报告地点:教学行政楼708会议室
报告时间:2024年8月30日 9:30
报告人:Baoxiang Pan, PhD
报告人简介:
Baoxiang Pan is currently an associate research scientist at Institute of Atmospheric Physics Chinese Academy of Sciences (IAP-CAS). He obtained his PhD from University of California, Irvine. Before joining IAP, he was a research scientist at Lawrence Livermore National Lab. His research interest is to combine probabilistic machine learning with process models for better forecast across scales.

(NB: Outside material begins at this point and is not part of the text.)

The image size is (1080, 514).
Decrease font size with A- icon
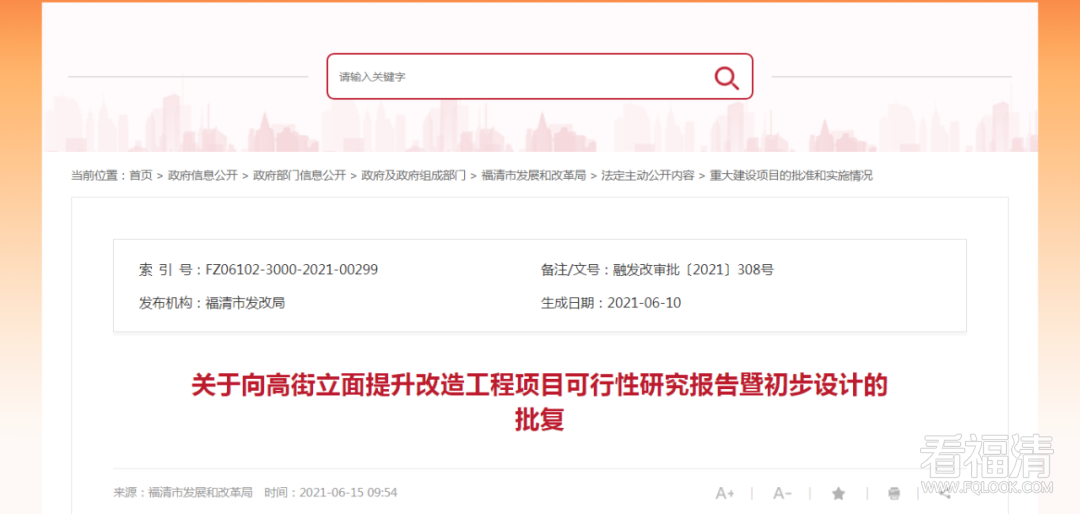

报告题目:GAP: generative assimilation and prediction for weather and climate
Weather forecast cares about plausible weather trajectories given incomplete knowledge of current weather status and imperfect forecasting models. Climate prediction cares about climate variability as revealed by a group of imperfect models, under various forcing scenarios. The distinction results from chaotic nature of geophysical fluid dynamics, putting a limit on weather predictability, endorsing climate prediction its in-deterministic nature, and leaving in between a battle field of predictability signal v.s. internal variability noise at subseasonal to seasonal scale. We break this long-standing distinction between weather forecast and climate prediction by quantifying the probabilistic distribution of climate state given observational and predictive constraints, using deep generative model. We demonstrate the unique advantage of this methodology for data assimilation, seamless forecast, and climate simulation.